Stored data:

+--

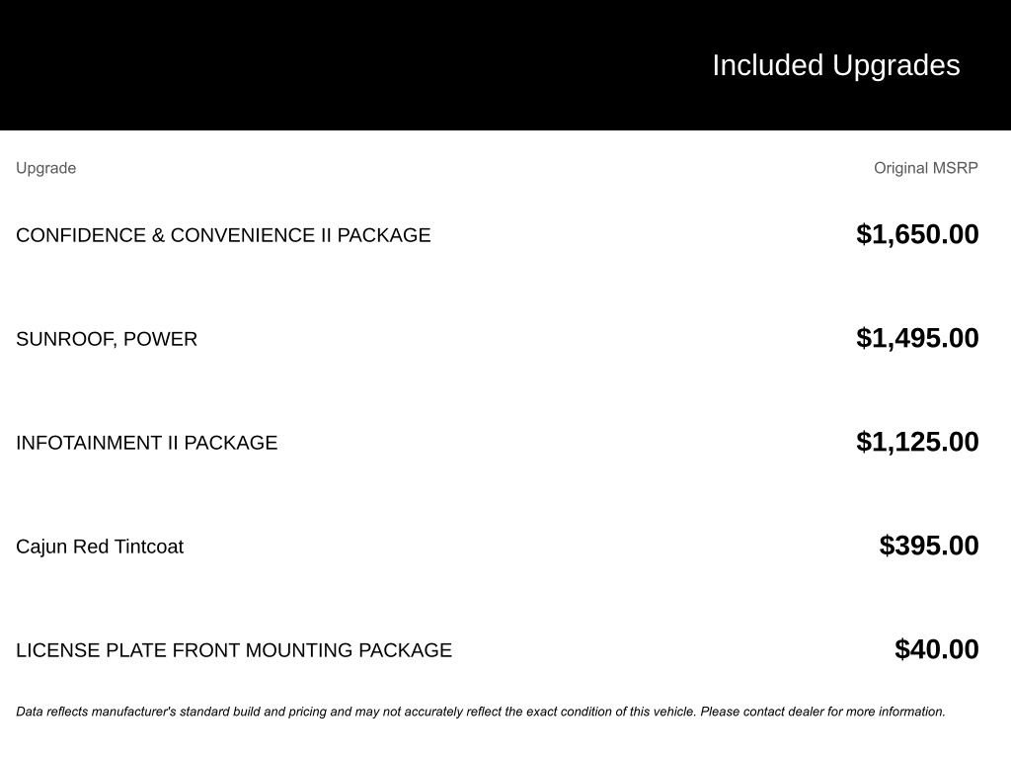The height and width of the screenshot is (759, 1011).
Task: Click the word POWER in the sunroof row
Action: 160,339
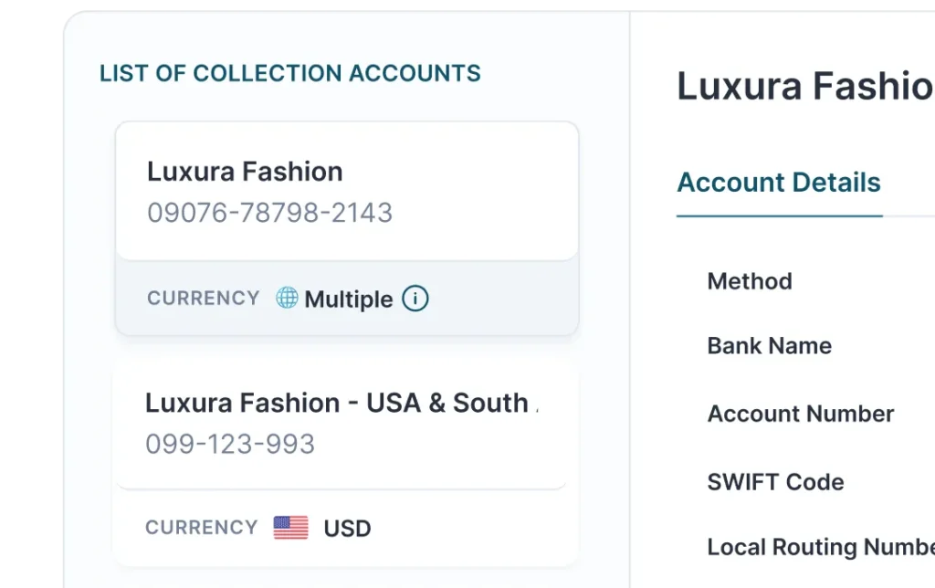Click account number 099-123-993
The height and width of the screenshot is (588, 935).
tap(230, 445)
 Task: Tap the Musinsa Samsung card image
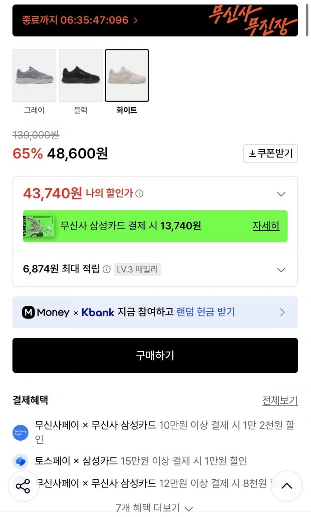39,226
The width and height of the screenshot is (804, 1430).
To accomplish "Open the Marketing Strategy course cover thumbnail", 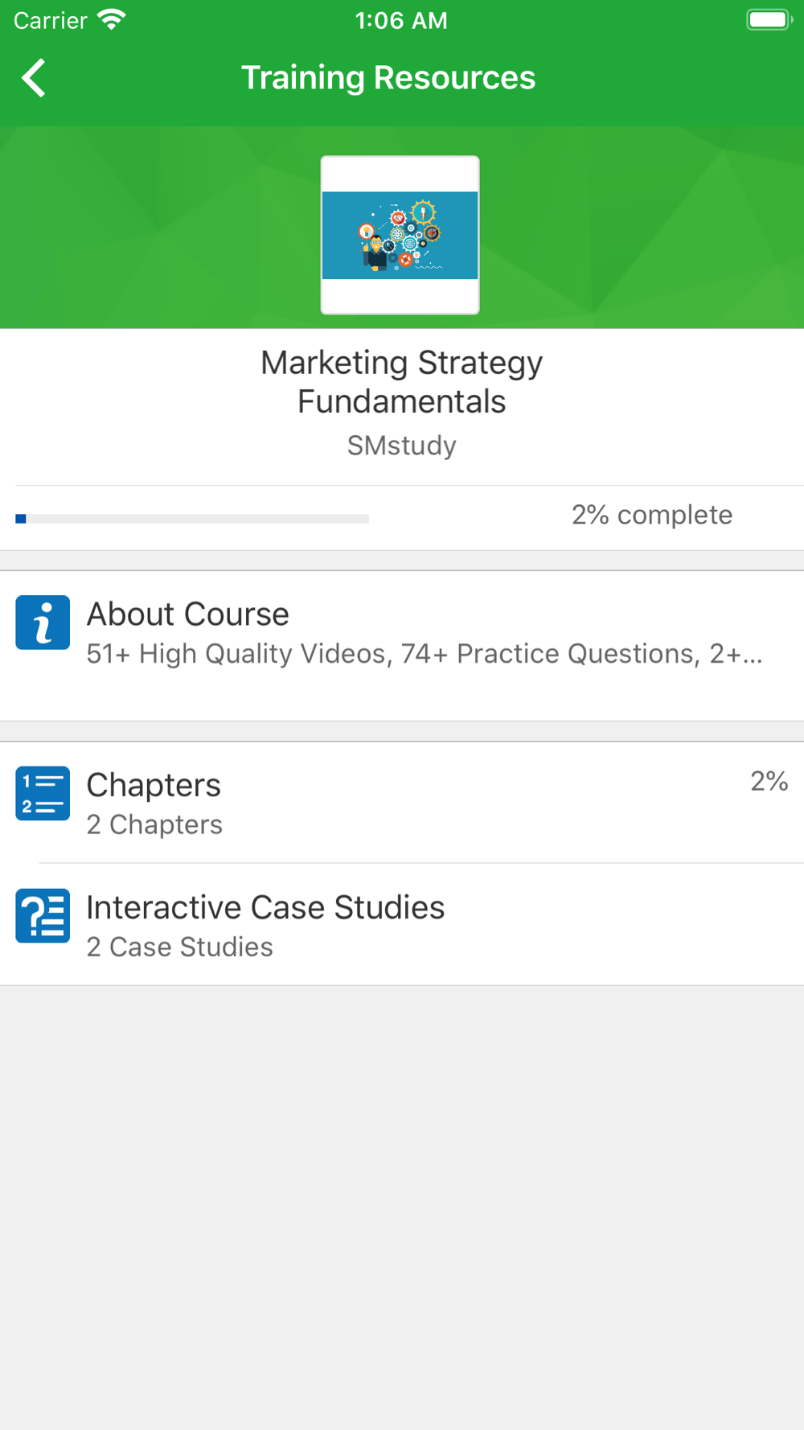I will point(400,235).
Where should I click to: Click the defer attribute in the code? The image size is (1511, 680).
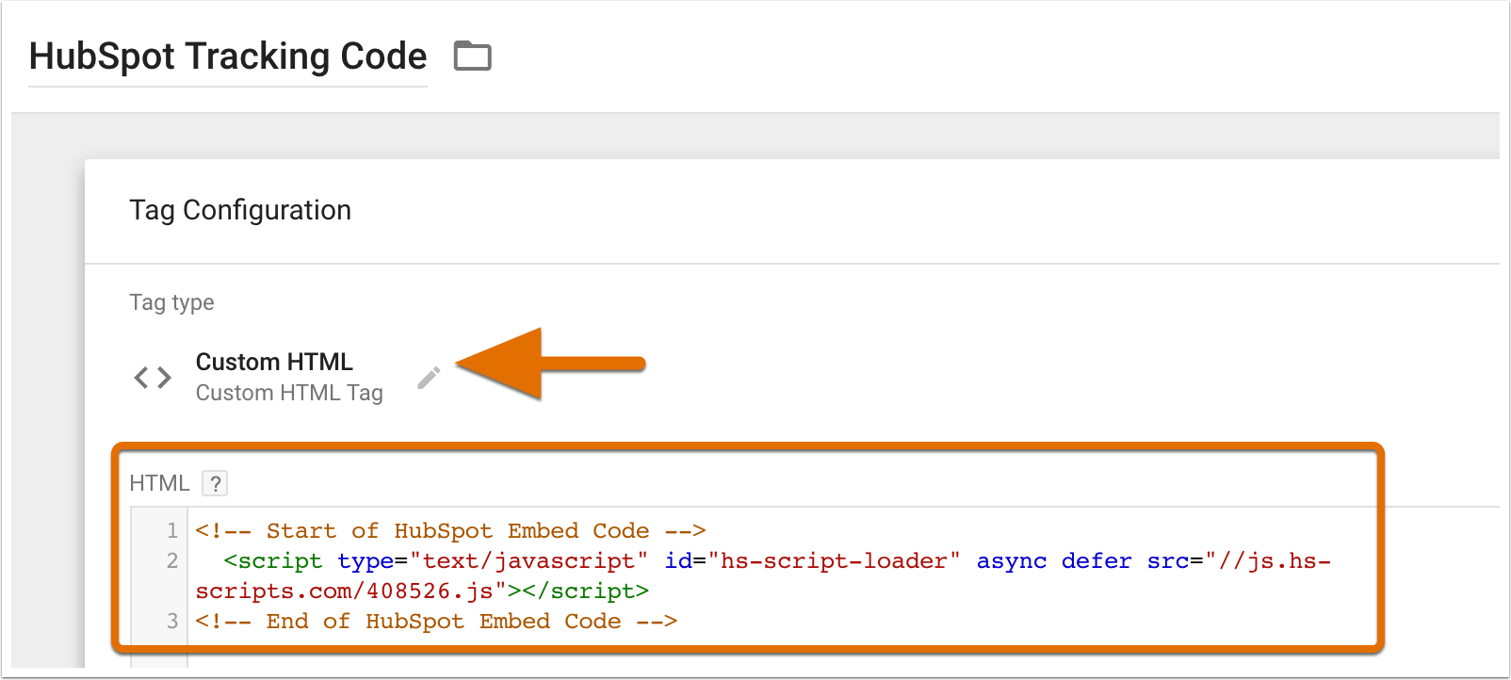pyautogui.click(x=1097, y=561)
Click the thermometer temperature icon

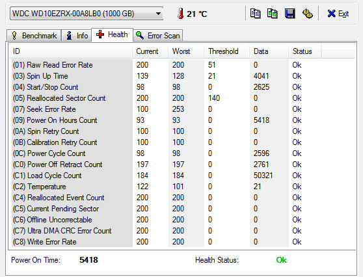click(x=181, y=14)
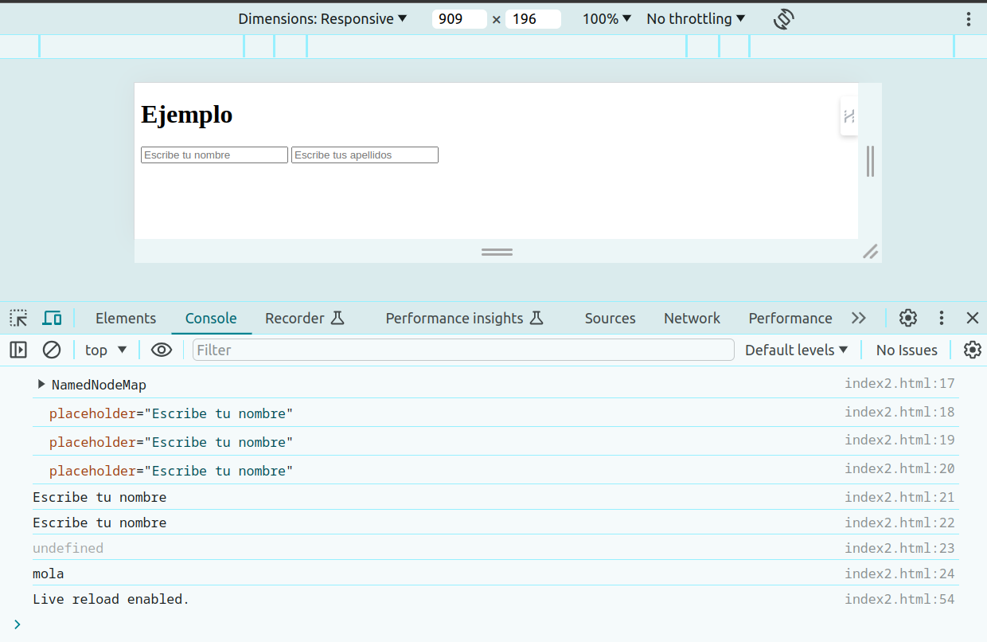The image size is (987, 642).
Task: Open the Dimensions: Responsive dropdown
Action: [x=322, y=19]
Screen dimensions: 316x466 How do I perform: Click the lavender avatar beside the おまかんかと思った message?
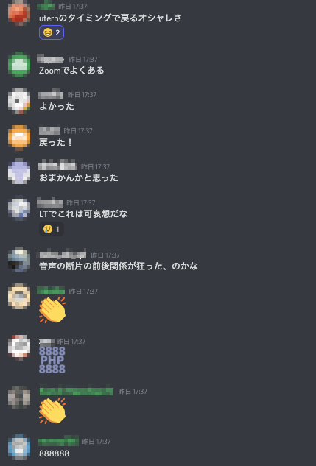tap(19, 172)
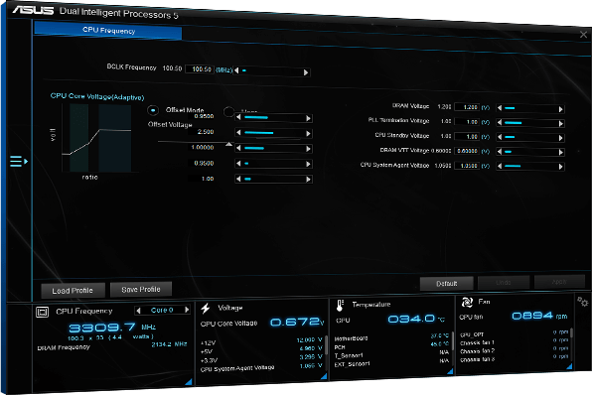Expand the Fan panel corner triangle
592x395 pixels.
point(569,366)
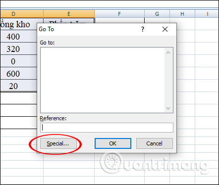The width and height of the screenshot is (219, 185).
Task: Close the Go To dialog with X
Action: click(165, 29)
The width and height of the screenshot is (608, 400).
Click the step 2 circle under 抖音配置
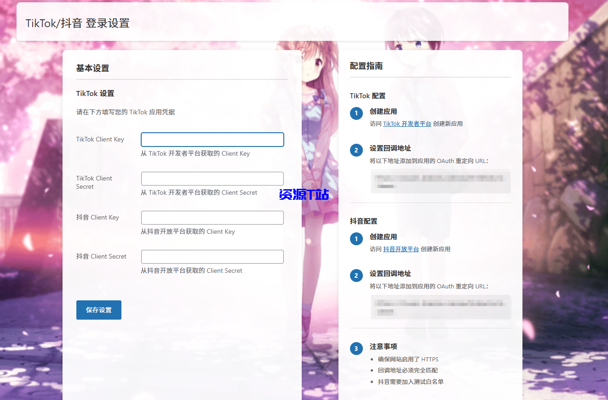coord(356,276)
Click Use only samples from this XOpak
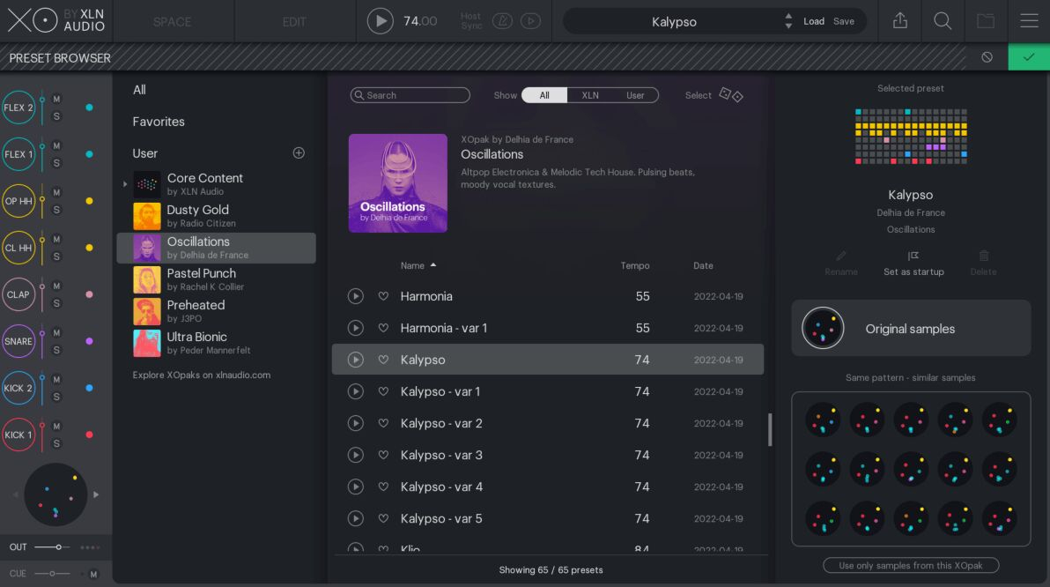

+--

- _Work to be completed_: Once the line containing "Click the thermometer temperature icon" is found, copy it and each line after it through the end of the entries above exactly; nothing else, and no pictures.

- _Exercise output_:
Click the thermometer temperature icon

click(x=181, y=14)
The image size is (987, 642).
Task: Open the Dimensions: Responsive dropdown
Action: [x=322, y=19]
Screen dimensions: 316x466 How do I perform: Click the lavender avatar beside the おまかんかと思った message?
tap(19, 172)
Expand the Fan panel corner triangle
592x395 pixels.
point(569,366)
The width and height of the screenshot is (219, 185).
Task: Close the Go To dialog with X
Action: click(165, 29)
The width and height of the screenshot is (608, 400).
Click the step 2 circle under 抖音配置
coord(356,276)
Click Use only samples from this XOpak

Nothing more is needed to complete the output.